Mais ce n'est pas, hélas, la fin de l'anti-saga européenne du Rafale français. La Belgique, avec laquelle la France a pourtant des accords en matière de formation des pilotes de chasse - qui vont précisément se terminer en 2019 -, s'intéresse au même avion de Lockheed Martin ainsi qu'à l'Eurofighter pour remplacer ses F-16 dont étaient, ou sont toujours équipés, neuf pays de l'Union européenne !
Une proposition non sollicitée du Rafale dans le cadre d'un "partenariat approfondi" a été menée ce mois-ci par le ministre Florence Parly, mais qui ne s'inscrit pas dans le cadre du "request for governement proposal" - sic - belge.

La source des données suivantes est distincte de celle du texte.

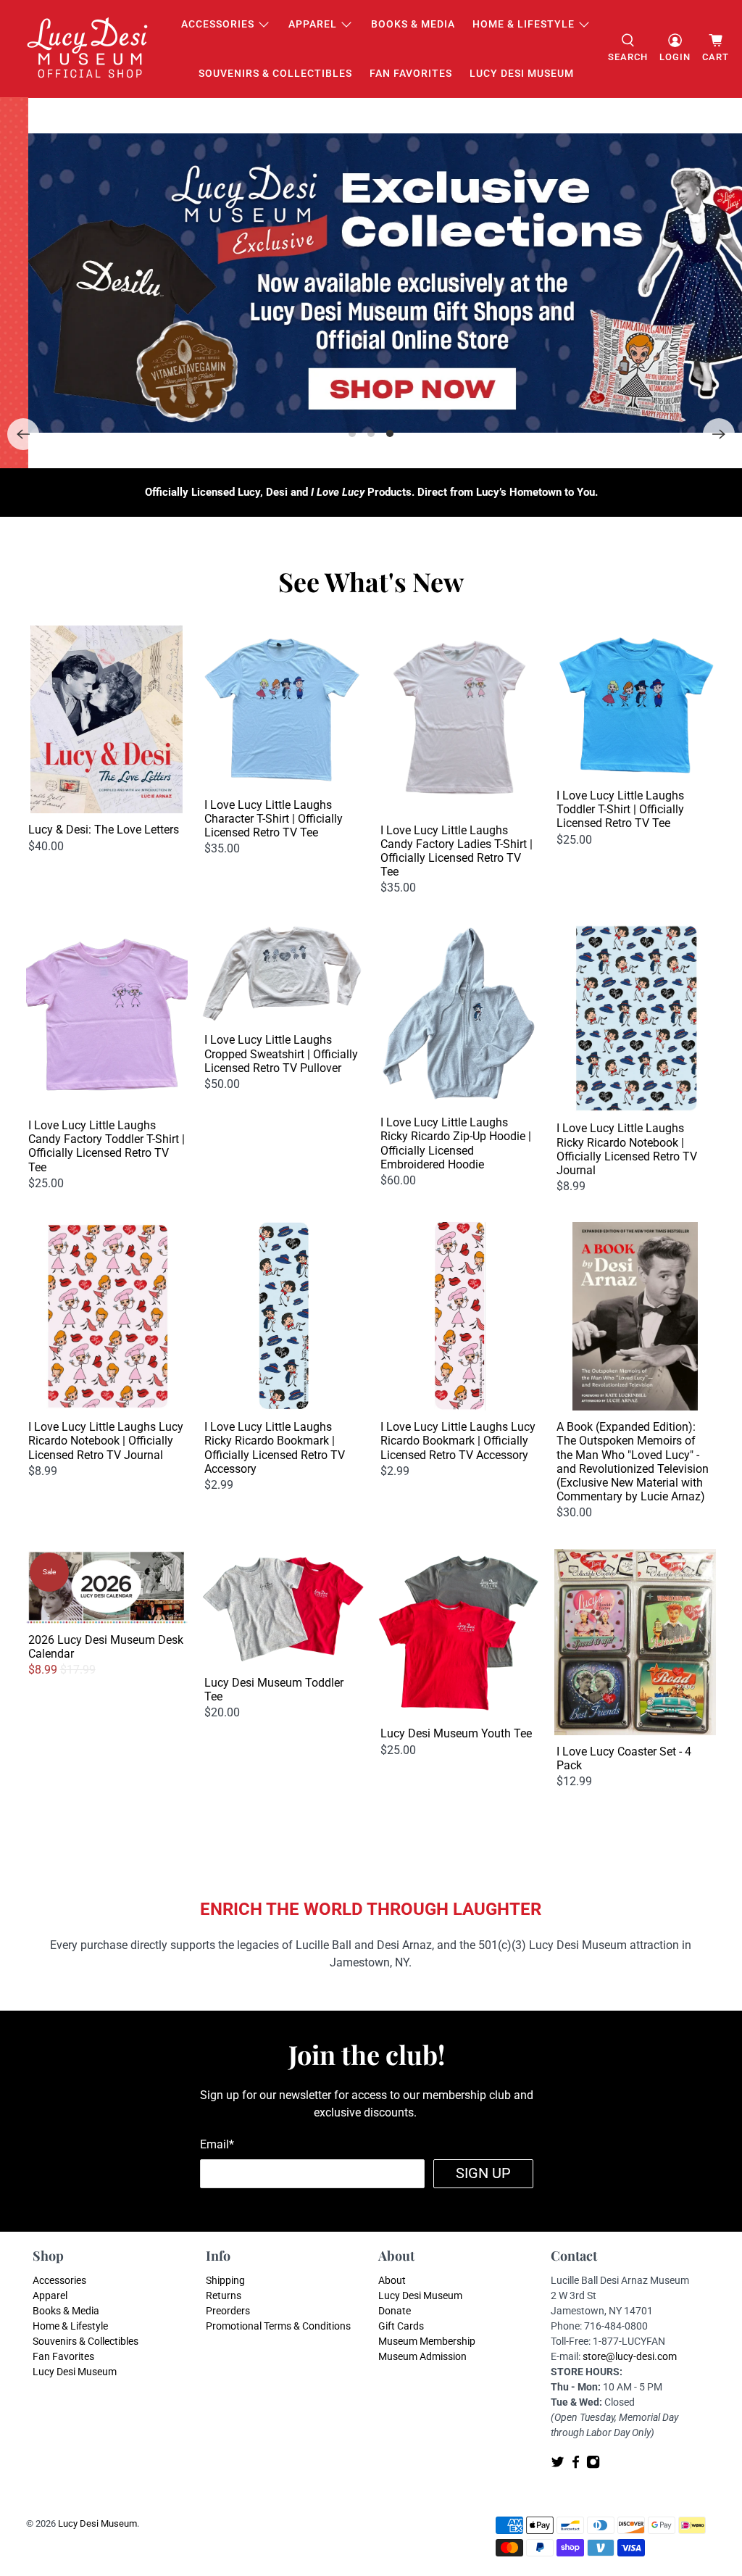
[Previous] (23, 434)
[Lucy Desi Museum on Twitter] (557, 2465)
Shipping (225, 2280)
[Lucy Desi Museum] (88, 49)
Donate (394, 2311)
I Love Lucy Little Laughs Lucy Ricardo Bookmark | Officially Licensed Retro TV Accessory (457, 1440)
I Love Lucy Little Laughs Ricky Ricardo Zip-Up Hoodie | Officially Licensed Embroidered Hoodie (455, 1143)
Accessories (217, 24)
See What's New (371, 581)
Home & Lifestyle (523, 24)
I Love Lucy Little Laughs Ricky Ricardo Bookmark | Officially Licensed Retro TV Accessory (274, 1448)
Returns (223, 2295)
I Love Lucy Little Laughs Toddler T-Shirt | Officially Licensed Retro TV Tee (620, 809)
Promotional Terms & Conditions (278, 2326)
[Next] (719, 434)
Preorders (228, 2311)
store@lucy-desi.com (630, 2356)
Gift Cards (401, 2326)
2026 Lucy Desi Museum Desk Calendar (105, 1647)
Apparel (312, 24)
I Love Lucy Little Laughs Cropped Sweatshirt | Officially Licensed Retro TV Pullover (281, 1053)
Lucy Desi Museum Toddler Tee (273, 1689)
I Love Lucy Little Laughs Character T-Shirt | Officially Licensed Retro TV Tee (273, 818)
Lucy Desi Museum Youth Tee (456, 1733)
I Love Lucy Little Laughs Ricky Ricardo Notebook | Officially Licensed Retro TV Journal (626, 1149)
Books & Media (413, 24)
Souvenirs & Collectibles (275, 73)
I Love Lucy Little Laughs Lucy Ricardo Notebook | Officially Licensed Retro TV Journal (105, 1440)
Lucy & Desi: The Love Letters (103, 829)
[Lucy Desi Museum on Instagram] (593, 2465)
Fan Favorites (411, 73)
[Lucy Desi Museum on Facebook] (576, 2465)
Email (217, 2144)
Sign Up (483, 2173)
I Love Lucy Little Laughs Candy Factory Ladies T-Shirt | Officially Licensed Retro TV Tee (456, 851)
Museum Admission (422, 2356)
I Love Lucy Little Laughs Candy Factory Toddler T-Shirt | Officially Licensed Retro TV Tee (106, 1146)
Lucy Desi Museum (522, 73)
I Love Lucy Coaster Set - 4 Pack (623, 1758)
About (392, 2280)
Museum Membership (426, 2341)
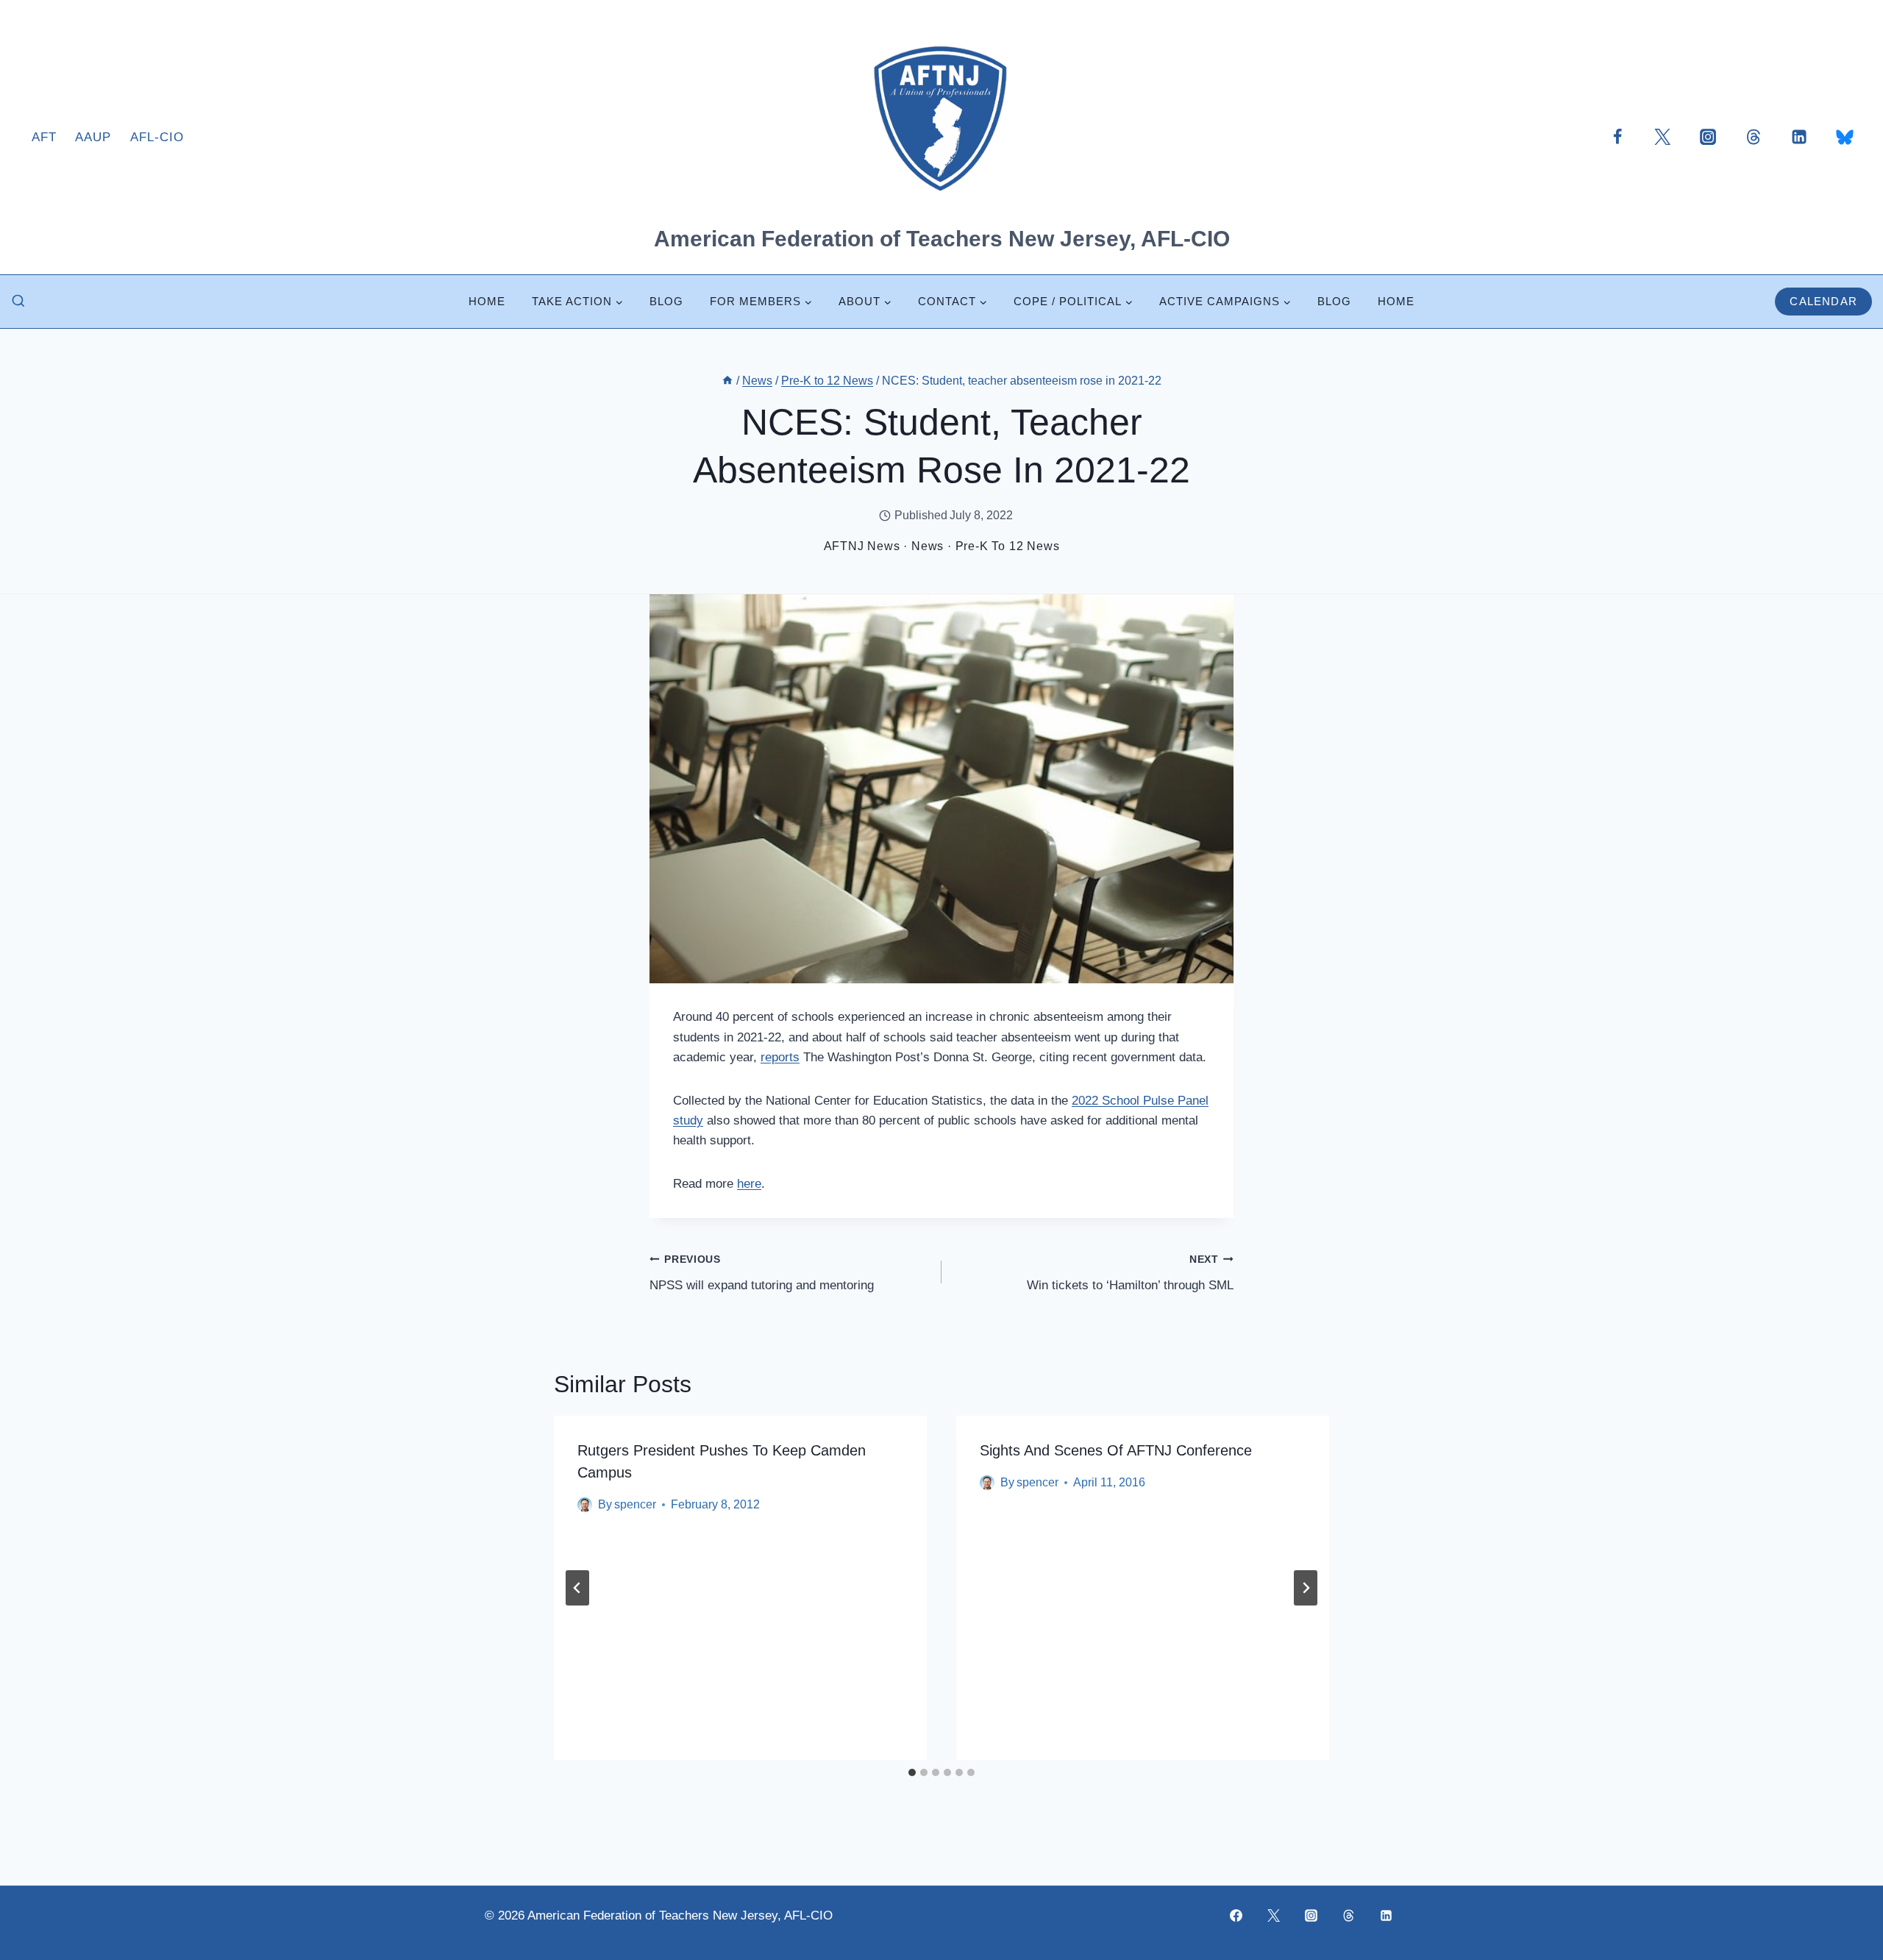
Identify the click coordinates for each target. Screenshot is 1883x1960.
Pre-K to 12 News (1007, 546)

D'ailleurs, le ministre de la Défense de ce pays, voisin et ami, n'a pas apprécié une proposition faite en français ! M. Steven Vandeput, flamand, ne comprend sans doute pas la langue officielle de la Communauté…
Le désamour des pays européens pour le fleuron des avions Dassault a plusieurs raisons qui tiennent au véritable besoin des forces aériennes, aux arcanes complexes de la politique, aux alliances ouvertes ou obscures, et sans doute au coût final.
Je rappelle qu'au début des années 1980, un programme de chasseur européen fut lancé mais que la pugnacité de l'avionneur tricolore pour être maître d'œuvre du programme fit capoter la coopération. Charles Hernu, alors ministre - PS - de la Défense, travaillé au corps par le constructeur sans doute soutenu par les ingénieurs militaires de la DGA, entérina le lancement du programme de chasseur polyvalent que devint le Rafale, dont l'entrée en service dans les forces aériennes n'intervint qu'en 2004, et au bénéfice prioritaire de l'Aéronavale…
L'armée de l'Air recevait sa première livraison deux ans plus tard.
La dotation, qui n'est pas terminée, comptera 180 unités de versions différentes et évidemment rénovées, dont 48 pour la Marine.
À ce jour, les seuls pays étrangers acheteurs sont l'Égypte, le Qatar et l'Inde, pour 84 avions au total.
Le parapluie de l'OTAN, dont le manche est toujours tenu par l'Amérique nonobstant les bougonnements épisodiques de Trump, est confortable à la plupart des pays de l'Union et fait de l'ombre aux intentions et propos de Macron pour une Europe de la Défense. Le prix à payer par les fans de l'Alliance est d'aller faire leur marché de l'autre côté de l'Atlantique. En outre, le coût est probablement plus modéré, étant donné l'effet d'échelle.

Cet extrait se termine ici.